Critical debug info

Sensible logging in web applications

27^th Dec. 2017 10 min. read

Logging is not only a powerful technique during the development phase, it rather is an inherent responsibility of every application that runs in production: logs allow us to see what’s going on, trace back bugs and optimize our applications in accordance with their actual usage patterns.

In order to know what to log and in which places, it is crucial to understand which people will work with the logs later on and what exact insights they are trying to retrieve from them. This blog post outlines how logging can be setup in modern web applications, especially if they are hosted on fully-managed cloud platforms (PAAS). Whatever the case will be, though: the most important thing is to define a consistent strategy and stick to it.

Log levels

The usage of a certain set of log levels has been established to be a common best practice over the years. These categories are widely supported by libraries and logging tools across different languages and platforms. Some libraries define additional log levels and therefore allow for a more fine-granular shading or slightly different semantics. But at its heart it boils down to five essential ones: critical, error, warning, info, debug.

Critical

A “critical” log means that the application is in an overall undefined or inconsistent state. Critical errors are usually not scoped to one request, but they affect the application on a global level. They usually deserve immediate reaction, because either the application fails as a whole or more harm is about to be done. For example:

The webserver fails to start altogether because some mandatory configuration was not provided. (Think of a missing SSL certificate or an incorrect database password.)
Write operations on the file system fail due to all disk space being eaten up. (Pro-tip: it’s handy to have some sort of heads-up prior to this situation – once it happens though, it’s critical.)

Bottom line: something is fundamentally going wrong and requires immediate fixing.
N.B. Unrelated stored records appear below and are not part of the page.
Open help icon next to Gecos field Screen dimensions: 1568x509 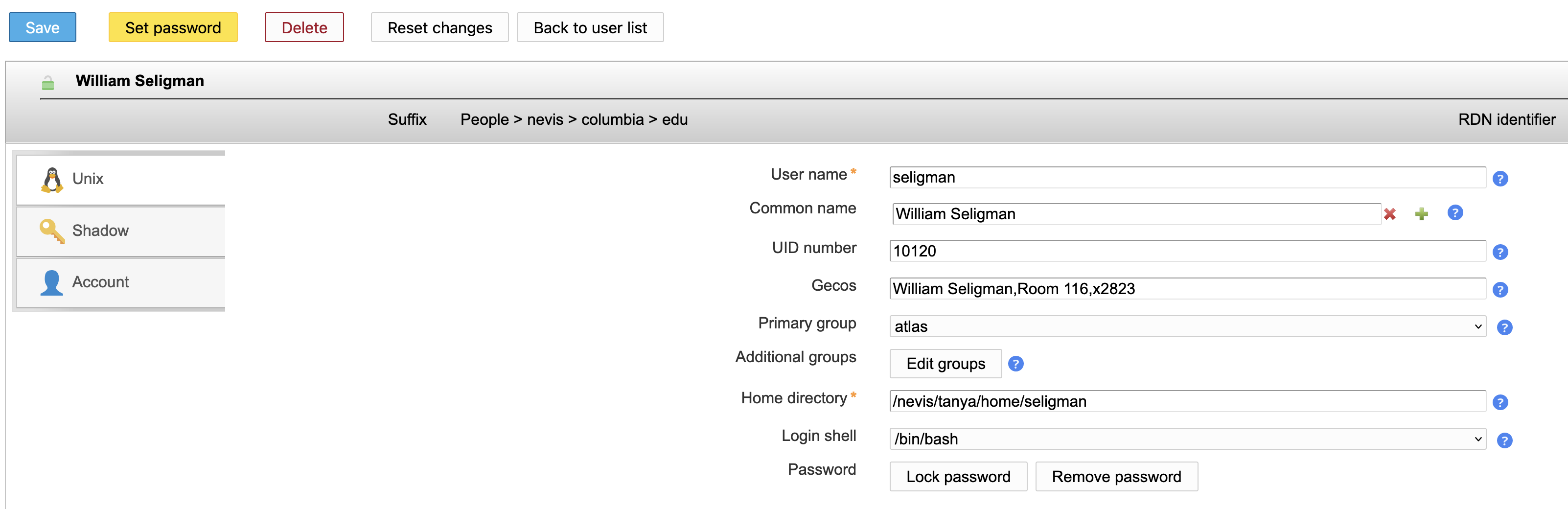(1500, 290)
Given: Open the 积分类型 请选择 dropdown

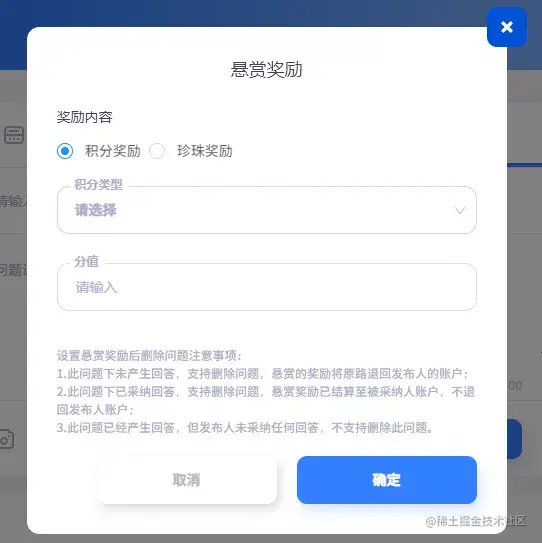Looking at the screenshot, I should (267, 210).
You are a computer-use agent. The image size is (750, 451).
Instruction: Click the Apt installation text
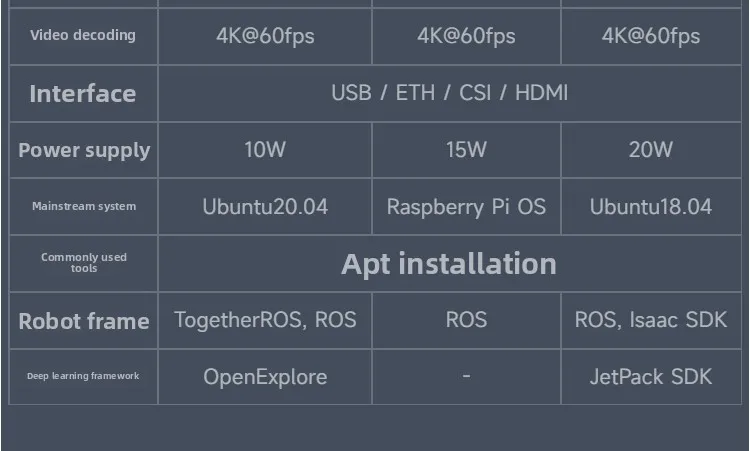(x=449, y=263)
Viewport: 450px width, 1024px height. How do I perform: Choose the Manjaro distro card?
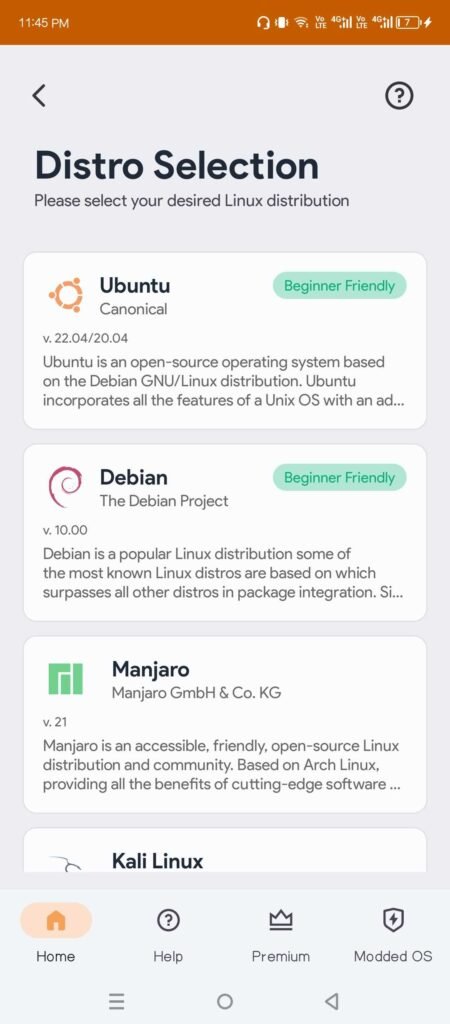[225, 724]
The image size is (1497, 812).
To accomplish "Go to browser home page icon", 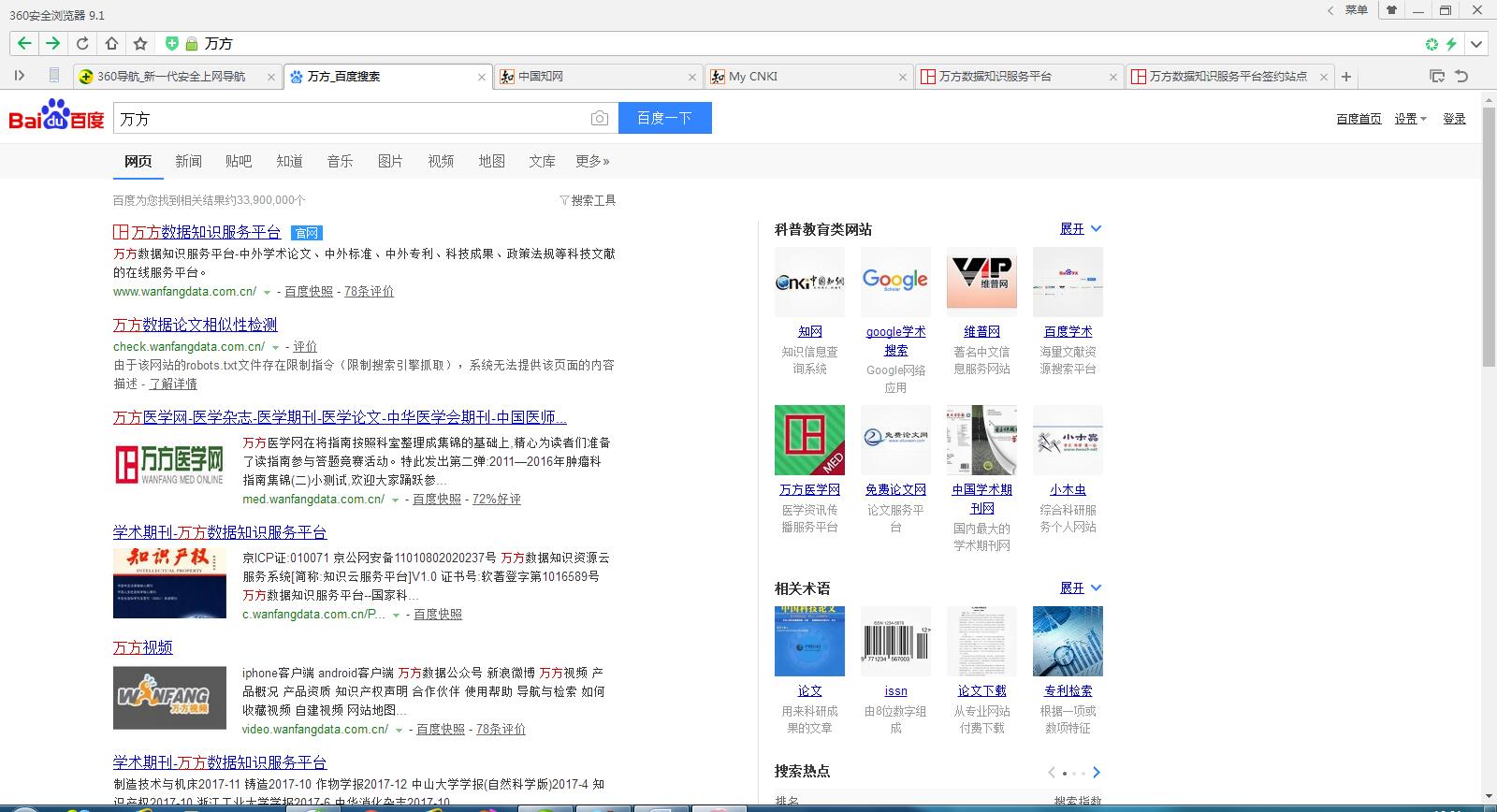I will tap(111, 43).
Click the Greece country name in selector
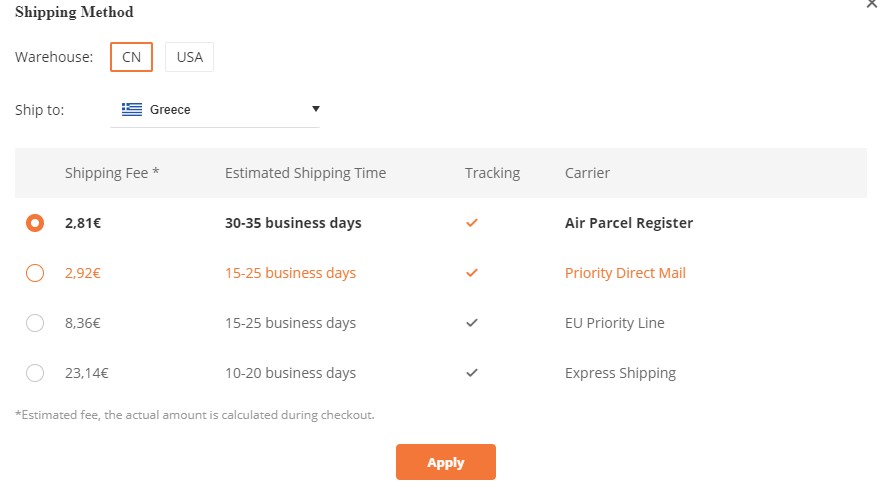 click(170, 110)
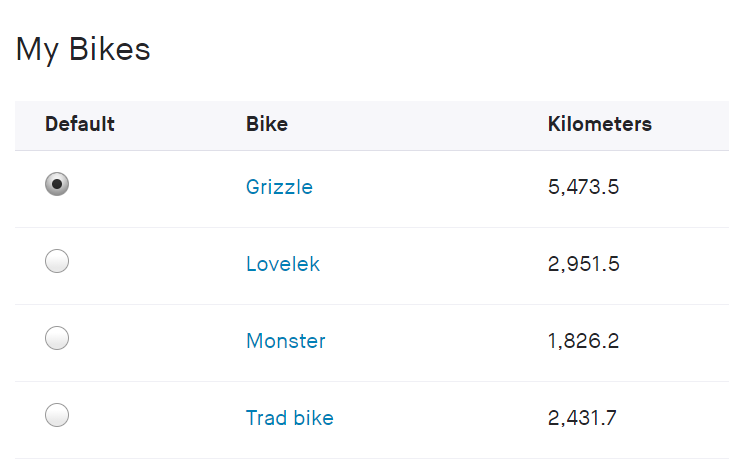This screenshot has width=729, height=465.
Task: Click the divider line below the Grizzle row
Action: pyautogui.click(x=372, y=227)
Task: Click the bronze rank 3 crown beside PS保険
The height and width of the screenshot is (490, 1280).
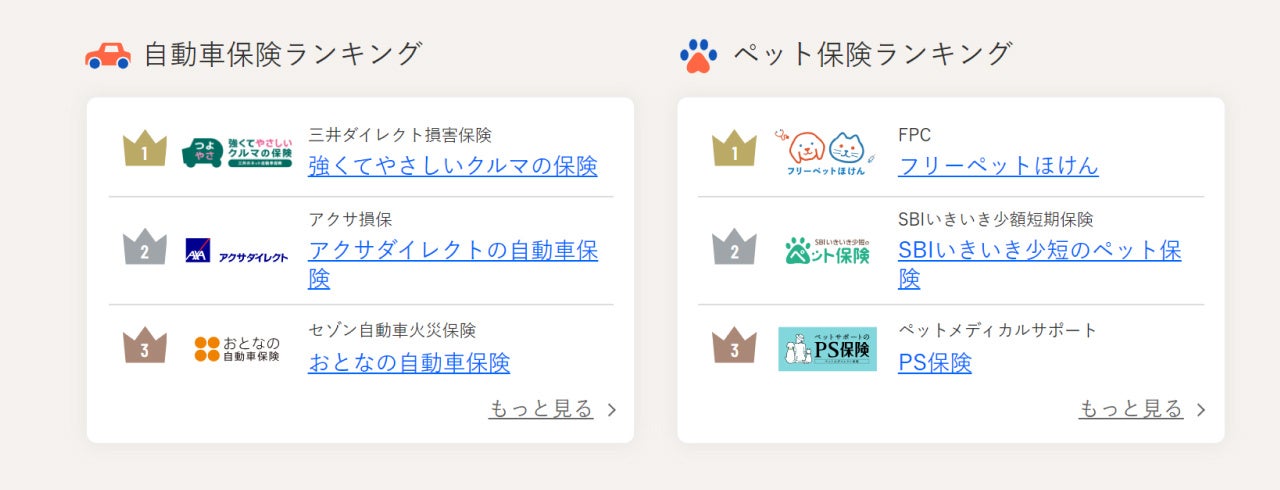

Use this level if you want an alert to be triggered.

Error

A log event with level “error” means that the current task failed to execute, but the application is (assumably) in an overall healthy state:

A request could not be processed because the database didn’t send a response in time.
In a non transaction-safe system, a sequence of write operations fails irrecoverably halfway between, leaving data in an incosistent state.

Bottom line: some business functionality has failed and the application can neither recover from the failure nor gracefully deal with it. Use this level if you want an error to be reviewed and taken care of individually.

The difference between “error” and “critical” is mostly about scope and impact of a problem. The second scenario is a good example here: depending on the case, a data inconsistency might also be critical if you would expect the malformed data to spread and cause more damage.

Warning

A warning is an indication that an error is likely about to happen near future. Imagine something along the lines of:

A database connection pool falls below a certain threshold of available connections.
An network operation was close to running into a timeout.

Bottom line: nothing has gone wrong yet, but chances are that something will go wrong very soon – precautionary action might be necessary. Use this level if you want to bring something to the attention of software engineers proactively. (However, be disciplined and don’t overuse it.)

One thought about warnings from personal experience: I use warnings very scarcely and almost always find that there are more effective ways to receive preventive notices about potentially precarious system state; of which more later.

Info

“info” logs should yield the broad picture of the things that are going on in the application. They can be crucial for fixing bugs or tracing issues that get reported by users. Moreover, they allow for comprehensive statistical analysis of the app usage.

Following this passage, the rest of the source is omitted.